* [Directive]:
Copy the lines word for word, starting with the line containing "coordinates (249, 1752)." and going through the line containing "(170, 1972).", and write nothing else.

* [Provided material]:
— start —

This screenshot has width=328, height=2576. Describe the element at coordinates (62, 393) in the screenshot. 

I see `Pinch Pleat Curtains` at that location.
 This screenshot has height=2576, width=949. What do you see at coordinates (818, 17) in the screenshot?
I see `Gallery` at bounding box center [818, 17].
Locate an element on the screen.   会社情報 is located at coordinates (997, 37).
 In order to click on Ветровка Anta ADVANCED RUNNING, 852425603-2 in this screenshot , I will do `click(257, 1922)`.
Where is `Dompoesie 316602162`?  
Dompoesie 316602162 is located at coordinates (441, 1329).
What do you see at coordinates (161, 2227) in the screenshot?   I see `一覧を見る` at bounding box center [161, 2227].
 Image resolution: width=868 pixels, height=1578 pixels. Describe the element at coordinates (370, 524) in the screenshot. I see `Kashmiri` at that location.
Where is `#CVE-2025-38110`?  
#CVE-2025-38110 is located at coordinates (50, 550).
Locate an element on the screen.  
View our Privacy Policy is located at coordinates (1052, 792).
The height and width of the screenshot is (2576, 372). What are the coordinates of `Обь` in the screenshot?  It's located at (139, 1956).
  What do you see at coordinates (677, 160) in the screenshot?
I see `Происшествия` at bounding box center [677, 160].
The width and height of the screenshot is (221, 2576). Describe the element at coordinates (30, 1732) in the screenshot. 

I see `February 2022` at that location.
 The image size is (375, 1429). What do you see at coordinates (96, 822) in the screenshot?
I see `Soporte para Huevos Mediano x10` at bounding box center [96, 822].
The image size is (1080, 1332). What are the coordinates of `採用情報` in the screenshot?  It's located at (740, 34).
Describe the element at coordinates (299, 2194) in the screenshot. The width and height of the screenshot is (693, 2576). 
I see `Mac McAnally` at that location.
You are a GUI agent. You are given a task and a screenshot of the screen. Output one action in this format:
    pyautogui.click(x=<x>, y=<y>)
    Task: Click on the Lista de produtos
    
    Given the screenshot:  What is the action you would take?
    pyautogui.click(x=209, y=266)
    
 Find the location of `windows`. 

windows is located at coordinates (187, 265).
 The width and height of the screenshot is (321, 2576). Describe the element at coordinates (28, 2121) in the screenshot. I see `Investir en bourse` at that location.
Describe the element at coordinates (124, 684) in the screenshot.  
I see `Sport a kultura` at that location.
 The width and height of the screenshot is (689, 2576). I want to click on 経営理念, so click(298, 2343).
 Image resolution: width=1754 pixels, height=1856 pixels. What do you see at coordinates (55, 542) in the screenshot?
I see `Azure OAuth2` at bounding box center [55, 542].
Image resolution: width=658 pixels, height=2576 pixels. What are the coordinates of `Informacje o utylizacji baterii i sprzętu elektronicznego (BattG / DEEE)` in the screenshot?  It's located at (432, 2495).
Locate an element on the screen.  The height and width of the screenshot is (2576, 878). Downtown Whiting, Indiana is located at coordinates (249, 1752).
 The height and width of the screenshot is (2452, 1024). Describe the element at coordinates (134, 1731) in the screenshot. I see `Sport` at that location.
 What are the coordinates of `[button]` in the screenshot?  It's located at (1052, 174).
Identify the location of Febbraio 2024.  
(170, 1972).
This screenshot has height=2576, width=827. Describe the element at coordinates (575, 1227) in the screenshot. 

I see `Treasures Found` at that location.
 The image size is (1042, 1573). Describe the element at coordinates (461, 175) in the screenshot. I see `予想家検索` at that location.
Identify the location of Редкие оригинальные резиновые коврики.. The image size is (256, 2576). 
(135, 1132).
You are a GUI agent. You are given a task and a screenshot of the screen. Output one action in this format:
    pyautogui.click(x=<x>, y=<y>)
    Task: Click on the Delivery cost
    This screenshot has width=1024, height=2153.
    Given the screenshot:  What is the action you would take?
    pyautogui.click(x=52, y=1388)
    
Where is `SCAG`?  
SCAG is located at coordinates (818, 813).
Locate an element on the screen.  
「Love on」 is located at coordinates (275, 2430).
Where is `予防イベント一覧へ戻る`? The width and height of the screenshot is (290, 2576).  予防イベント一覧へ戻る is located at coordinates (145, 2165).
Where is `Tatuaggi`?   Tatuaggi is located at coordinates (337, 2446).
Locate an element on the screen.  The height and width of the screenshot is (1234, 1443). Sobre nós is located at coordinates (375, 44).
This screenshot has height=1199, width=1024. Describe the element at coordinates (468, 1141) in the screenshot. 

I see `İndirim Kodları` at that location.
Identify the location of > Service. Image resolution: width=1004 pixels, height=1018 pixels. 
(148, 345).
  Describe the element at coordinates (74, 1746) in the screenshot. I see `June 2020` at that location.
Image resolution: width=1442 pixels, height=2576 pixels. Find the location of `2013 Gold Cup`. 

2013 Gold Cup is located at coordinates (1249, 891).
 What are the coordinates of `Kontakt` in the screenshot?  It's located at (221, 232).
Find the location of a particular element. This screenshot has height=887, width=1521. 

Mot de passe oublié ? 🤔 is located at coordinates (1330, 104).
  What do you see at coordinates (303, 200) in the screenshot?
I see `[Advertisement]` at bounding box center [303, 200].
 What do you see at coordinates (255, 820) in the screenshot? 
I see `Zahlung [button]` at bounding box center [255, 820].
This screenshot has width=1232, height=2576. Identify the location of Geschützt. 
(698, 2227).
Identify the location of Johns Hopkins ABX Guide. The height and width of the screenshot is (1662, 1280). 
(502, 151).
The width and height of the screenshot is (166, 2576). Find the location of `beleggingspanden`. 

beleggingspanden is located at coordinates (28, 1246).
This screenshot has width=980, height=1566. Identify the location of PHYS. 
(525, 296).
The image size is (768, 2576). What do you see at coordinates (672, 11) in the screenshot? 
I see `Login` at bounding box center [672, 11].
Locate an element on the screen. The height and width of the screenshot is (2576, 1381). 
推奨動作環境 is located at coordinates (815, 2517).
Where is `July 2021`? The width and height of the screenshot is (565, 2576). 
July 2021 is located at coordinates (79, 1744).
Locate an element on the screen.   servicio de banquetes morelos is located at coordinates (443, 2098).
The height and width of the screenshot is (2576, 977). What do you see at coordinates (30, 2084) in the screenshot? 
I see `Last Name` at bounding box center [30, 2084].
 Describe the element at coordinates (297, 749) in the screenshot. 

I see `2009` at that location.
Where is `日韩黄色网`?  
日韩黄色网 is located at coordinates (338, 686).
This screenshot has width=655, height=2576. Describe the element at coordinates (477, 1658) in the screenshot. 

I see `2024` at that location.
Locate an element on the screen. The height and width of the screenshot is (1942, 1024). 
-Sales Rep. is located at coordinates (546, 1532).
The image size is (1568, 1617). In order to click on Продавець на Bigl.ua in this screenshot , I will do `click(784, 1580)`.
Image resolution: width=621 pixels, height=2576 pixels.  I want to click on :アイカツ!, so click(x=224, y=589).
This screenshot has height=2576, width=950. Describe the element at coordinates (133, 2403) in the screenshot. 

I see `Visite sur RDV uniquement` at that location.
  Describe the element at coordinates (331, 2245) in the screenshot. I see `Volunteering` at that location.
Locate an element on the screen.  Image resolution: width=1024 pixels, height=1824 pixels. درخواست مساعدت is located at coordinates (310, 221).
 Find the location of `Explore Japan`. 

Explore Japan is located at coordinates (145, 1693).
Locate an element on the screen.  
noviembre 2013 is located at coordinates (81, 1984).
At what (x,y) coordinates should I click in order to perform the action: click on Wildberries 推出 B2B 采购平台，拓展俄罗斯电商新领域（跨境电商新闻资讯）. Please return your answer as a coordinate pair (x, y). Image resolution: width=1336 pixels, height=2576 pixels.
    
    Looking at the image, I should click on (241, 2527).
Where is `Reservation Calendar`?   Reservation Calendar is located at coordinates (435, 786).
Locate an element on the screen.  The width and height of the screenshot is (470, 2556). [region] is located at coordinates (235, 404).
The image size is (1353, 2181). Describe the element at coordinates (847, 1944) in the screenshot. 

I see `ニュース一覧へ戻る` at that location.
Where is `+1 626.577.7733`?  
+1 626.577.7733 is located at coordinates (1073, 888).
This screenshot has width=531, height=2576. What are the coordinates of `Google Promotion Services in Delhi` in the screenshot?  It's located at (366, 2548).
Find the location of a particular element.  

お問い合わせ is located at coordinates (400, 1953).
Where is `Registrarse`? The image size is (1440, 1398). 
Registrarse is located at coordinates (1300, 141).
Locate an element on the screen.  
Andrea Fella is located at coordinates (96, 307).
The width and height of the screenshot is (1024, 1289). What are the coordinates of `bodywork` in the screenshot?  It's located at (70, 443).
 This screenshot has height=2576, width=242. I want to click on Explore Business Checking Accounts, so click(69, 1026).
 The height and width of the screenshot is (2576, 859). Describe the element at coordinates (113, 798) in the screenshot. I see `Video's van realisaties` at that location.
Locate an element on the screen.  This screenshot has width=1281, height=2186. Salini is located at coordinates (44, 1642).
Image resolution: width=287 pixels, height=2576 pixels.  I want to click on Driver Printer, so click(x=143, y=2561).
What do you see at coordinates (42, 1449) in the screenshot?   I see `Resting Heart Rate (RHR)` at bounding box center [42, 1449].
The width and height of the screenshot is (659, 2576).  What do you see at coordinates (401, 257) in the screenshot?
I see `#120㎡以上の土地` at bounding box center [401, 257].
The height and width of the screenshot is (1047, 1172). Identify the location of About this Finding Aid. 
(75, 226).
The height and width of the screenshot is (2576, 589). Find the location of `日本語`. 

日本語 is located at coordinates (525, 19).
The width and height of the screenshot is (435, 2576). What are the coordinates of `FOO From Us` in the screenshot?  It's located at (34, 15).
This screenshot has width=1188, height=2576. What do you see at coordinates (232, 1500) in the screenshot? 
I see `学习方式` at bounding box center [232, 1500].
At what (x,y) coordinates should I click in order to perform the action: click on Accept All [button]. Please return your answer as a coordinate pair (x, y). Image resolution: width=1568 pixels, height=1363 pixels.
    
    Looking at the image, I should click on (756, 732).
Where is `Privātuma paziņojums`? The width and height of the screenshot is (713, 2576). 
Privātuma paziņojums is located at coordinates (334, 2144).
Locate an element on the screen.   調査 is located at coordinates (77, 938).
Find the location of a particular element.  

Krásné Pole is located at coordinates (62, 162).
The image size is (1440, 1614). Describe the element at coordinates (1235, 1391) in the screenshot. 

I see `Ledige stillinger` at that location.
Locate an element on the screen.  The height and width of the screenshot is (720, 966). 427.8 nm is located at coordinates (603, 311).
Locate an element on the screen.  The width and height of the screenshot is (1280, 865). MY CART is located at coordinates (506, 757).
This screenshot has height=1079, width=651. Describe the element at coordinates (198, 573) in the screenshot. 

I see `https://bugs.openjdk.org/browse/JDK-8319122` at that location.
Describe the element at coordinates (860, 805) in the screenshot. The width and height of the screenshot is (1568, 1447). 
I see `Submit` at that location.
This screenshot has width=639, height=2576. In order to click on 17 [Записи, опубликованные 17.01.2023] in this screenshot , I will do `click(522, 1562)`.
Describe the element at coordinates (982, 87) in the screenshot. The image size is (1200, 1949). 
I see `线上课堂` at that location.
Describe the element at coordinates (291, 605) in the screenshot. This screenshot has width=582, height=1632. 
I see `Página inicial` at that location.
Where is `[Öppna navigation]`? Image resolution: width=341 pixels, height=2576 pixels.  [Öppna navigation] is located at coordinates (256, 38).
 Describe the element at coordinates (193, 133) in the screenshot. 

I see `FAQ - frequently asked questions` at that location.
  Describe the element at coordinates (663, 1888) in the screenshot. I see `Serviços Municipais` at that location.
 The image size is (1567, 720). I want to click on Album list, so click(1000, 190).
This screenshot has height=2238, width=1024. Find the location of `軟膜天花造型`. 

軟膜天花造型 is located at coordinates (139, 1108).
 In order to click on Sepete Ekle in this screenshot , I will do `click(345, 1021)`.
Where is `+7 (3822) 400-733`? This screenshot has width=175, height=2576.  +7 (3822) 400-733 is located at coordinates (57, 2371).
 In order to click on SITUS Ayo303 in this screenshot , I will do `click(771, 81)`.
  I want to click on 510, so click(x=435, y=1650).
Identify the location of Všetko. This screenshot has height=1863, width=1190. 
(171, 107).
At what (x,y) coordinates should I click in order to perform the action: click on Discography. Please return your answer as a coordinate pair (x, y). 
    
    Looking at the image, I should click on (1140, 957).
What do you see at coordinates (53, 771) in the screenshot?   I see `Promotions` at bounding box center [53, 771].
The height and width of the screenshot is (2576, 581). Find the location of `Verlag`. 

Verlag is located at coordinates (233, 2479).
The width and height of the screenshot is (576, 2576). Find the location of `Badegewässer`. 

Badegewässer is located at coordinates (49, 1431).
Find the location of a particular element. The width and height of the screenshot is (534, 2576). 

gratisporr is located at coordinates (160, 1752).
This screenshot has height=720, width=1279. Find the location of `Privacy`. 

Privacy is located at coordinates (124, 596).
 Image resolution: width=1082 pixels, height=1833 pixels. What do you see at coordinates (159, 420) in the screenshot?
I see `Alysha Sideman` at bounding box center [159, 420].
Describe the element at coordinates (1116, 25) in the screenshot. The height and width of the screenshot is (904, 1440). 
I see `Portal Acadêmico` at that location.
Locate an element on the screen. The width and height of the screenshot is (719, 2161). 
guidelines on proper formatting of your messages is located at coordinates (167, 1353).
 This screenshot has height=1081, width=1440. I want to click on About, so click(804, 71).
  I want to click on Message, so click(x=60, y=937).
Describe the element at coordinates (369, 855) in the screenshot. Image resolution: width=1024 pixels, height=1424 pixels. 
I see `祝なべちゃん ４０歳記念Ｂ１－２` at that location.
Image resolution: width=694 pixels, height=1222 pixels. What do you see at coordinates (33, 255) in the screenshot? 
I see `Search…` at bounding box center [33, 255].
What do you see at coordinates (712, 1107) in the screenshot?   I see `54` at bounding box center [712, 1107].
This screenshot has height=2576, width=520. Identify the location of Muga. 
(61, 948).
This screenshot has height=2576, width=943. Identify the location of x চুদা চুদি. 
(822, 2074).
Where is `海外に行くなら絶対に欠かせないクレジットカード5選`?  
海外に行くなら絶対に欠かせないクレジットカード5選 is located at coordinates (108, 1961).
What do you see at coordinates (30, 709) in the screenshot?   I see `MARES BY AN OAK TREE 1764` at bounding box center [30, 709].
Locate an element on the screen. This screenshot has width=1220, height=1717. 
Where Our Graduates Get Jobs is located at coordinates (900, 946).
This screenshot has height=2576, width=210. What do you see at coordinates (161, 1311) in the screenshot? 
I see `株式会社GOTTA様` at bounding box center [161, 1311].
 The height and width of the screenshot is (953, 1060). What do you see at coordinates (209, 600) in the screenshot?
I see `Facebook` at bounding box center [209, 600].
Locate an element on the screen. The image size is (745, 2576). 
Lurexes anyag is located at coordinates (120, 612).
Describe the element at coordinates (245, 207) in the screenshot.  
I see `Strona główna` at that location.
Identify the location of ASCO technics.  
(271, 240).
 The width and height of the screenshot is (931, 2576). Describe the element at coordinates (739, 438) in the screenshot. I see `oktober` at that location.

— end —

* [Answer to the task]:
Locate an element on the screen.  The height and width of the screenshot is (2576, 878). Downtown Whiting, Indiana is located at coordinates (249, 1752).
 The height and width of the screenshot is (2452, 1024). Describe the element at coordinates (134, 1731) in the screenshot. I see `Sport` at that location.
 What are the coordinates of `[button]` in the screenshot?  It's located at (1052, 174).
Identify the location of Febbraio 2024.  
(170, 1972).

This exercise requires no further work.